Or check out Internews coverage of Kenya through its Data Dredger.

Video: InternewsKE

Internews, which supports independent media, has branched into the following:

  • Visualizing Iraq’s Oil Industry: In Iraq, a new interactive map for the first time shows all the elements of the country’s oil infrastructure, such as oil pipelines, refineries and oil wells.
  • InfoAmazonia: In Brazil, a comprehensive online map makes extensive use of data to continually track the deteriorating environment of the nine-country Amazon region. The map—a mash-up of existing technologies such as satellite images, open data and media and social-media feeds—is hosted by O Eco, an environmental news site, and supported by Internews’ Earth Journalism Network.

The BBC has long experimented with format and presentation. Journalists and editors are able to build short stories and use the tool to assist investigative reporting . Such so-called data-driven stories give you an authoritative new perspective in an innovative design. Here’s an example from the BBC.

  • Great British class calculator
  • Name of the organisation: BBC Visual Journalism
  • Country: UK
  • Category: Data-driven applications –mobile or web — big media
  • The BBC wanted to explore the modern British class system, as traditional social divisions of upper, middle and working class no longer reflect current occupations or lifestyles. To do this, the BBC teamed up with sociologists from leading universities. More than 161,000 people took part in an online survey, the largest study of class in the UK. It measured economic capital – income, savings, house value; social capital – the number and status of people someone knows; and cultural capital – the extent and nature of cultural interests and activities.
  • The sociologists analysed the data and came up with seven new class groups ranging from the wealthy, highbrow Elite to the deprived “Precarious proletariat”, via New affluent workers and Technical middle class. The calculator is a fun way to engage users in the data by finding out which of the new groups they belong in.

**Task instructions**
**1.** Do these statements agree with the data journalism passage? Answer yes or no for each and quote the words that decide it. (a) The InfoAmazonia map is hosted by O Eco. (b) About 100,000 people took part in the BBC's class survey. (c) The sociologists came up with five new class groups.
**2.** Carry on with the data journalism passage, picking up right after its final sentence.

**Data supplied**
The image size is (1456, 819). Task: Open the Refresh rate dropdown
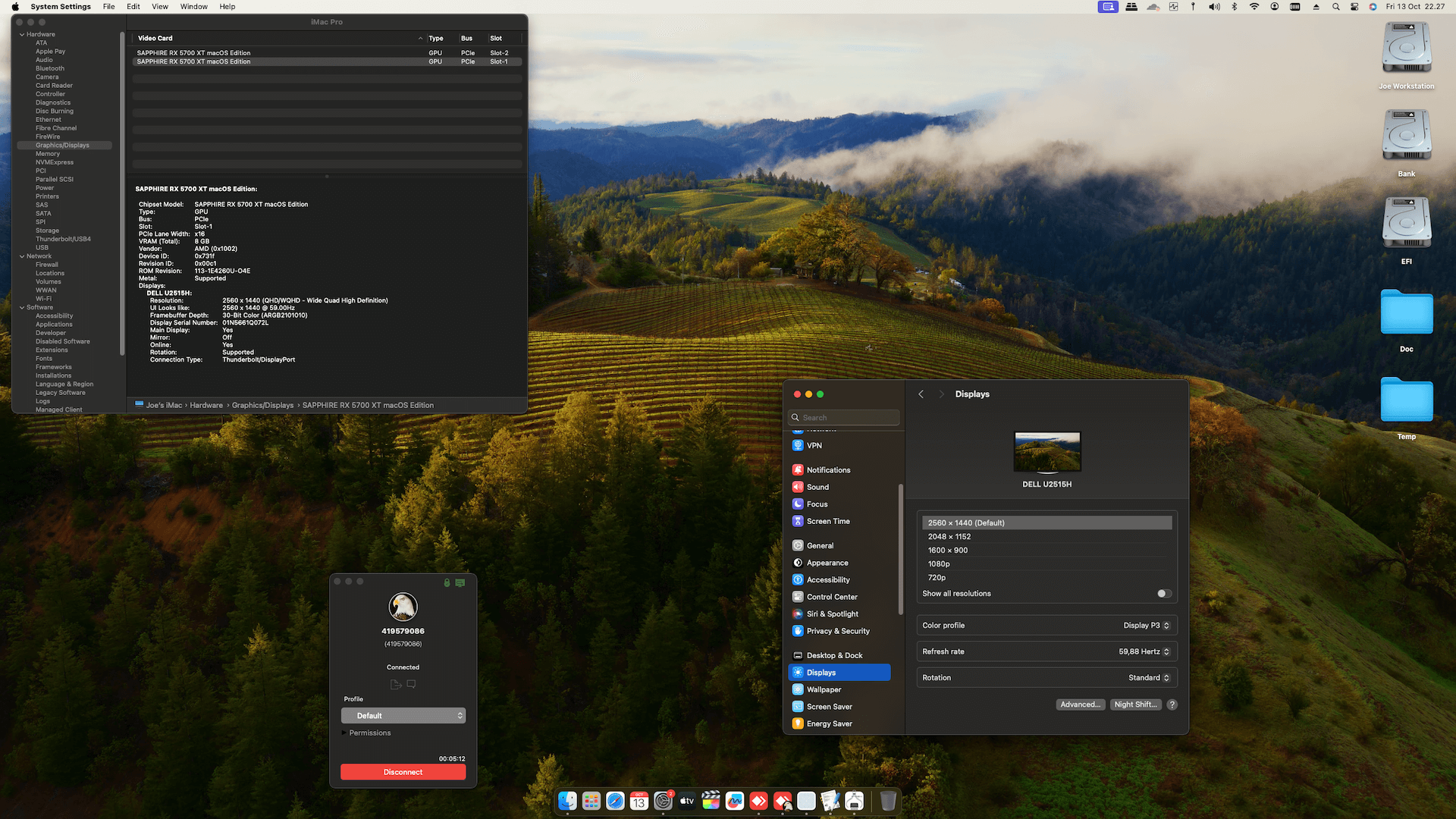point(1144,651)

---

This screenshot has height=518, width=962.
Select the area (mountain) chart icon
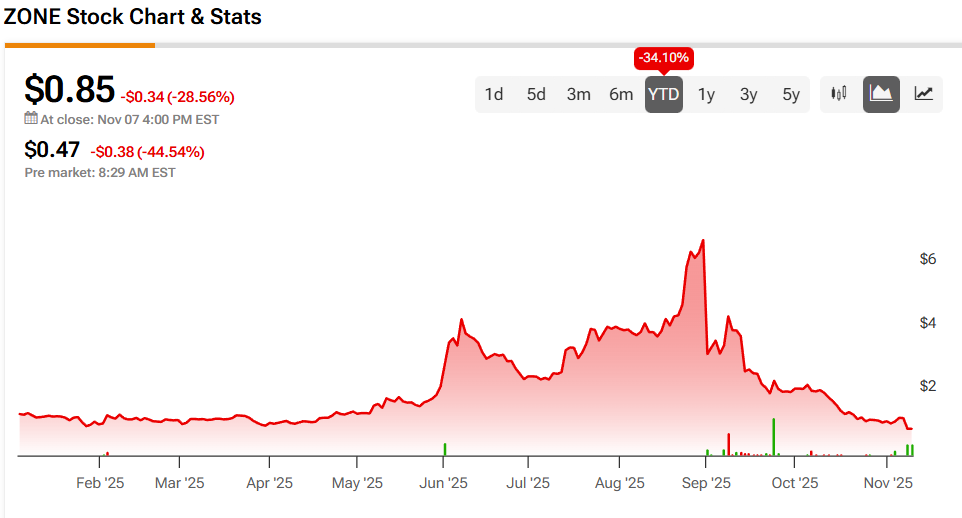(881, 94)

**Responses by task**
**1.**
(a) Yes: "is hosted by O Eco, an environmental news site"
(b) No: "More than 161,000 people took part in an online survey"
(c) No: "came up with seven new class groups"

**2.**
  • The data came from the BBC’s own online survey tool, BBC Lab UK, which was supplemented by a separate study, run by the academics involved. This was to access hard-to-reach groups and to balance the self-selective nature of the BBC survey. The data was compiled and analysed by a team led by Mike Savage from the London School of Economics and Fiona Devine of the University of Manchester. The BBC then used this to create a calculator. BBC Lab UK is the BBC’s re-usable interactive survey platform. It is a ‘signed-in’ service and captures data securely, anonymously and stores all test data encrypted on a common database. Each test is designed by top academics in their field to answer specific questions from their discipline. Each participant will find out something new about themselves by taking part, but when all participant data is put together, highly significant findings can result from the researcher’s analysis.
  •  The calculator used the Raphael JS library to create vector graphics which altered depending on what the user selected. The selection referred back to the dataset to give the user an outcome. We developed it to work across platforms and were rewarded with high mobile and tablet traffic as well as desktop.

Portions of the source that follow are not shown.